Nodular thyroid disease is common throughout the world. Numbers of patients with goitre are increasing worldwide, as also noted in Limpopo Province, South Africa (SA). Globally, thyroid nodules have been reported in 4-7% of the population on neck palpation and in 30-50% by ultrasonography.


To review the profile of thyroid disease in patients with goitre presenting to the Department of Surgery at Polokwane Mankweng Hospital Complex (PMHC), Limpopo, SA, to characterise the pattern of malignancy in patients with goitre, and to determine the most common thyroid cancer.


A 6-year retrospective study (2003-2008) of all patients with thyroid nodules who underwent thyroid surgery at PMHC.


The study group included 90 patients (mean age 45 years, range 4-80). The male-to-female ratio was 1:17 (5 men, 85 women). Of these patients, 80 (89.9%) had benign lesions, of which 52 (57.8% of the total) were adenomas, 25 (27.8%) multinodular goitres (MNGs), 2 (2.2%) hyperplastic nodules and 1 (1.1%) Hashimoto's thyroiditis. Ten patients (11.1%) had malignant lesions (7 follicular carcinomas and 3 papillary carcinomas), of which 2 were found in MNGs.

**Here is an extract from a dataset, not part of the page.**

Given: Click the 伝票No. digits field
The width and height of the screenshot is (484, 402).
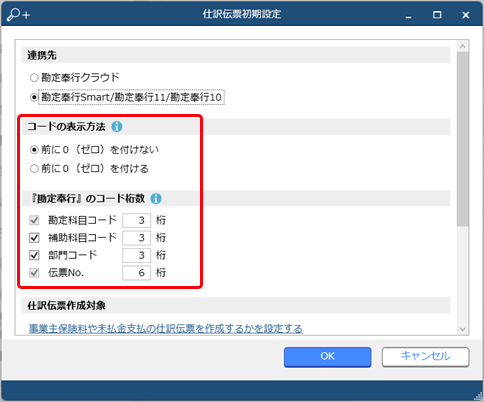Looking at the screenshot, I should click(x=136, y=273).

Adenoma and MNG were the predominant non-malignant conditions (85.6%). The prevalence of thyroid cancer in our study was 11.1%, and of all 90 patients, 7.8% had follicular carcinoma. The risk of malignancy in MNG was 8.9%. Rates of thyroid nodules and carcinoma were highest in women aged 41-60 years. We advocate that total thyroidectomy be considered for MNG, because MNG can harbour incidental carcinoma.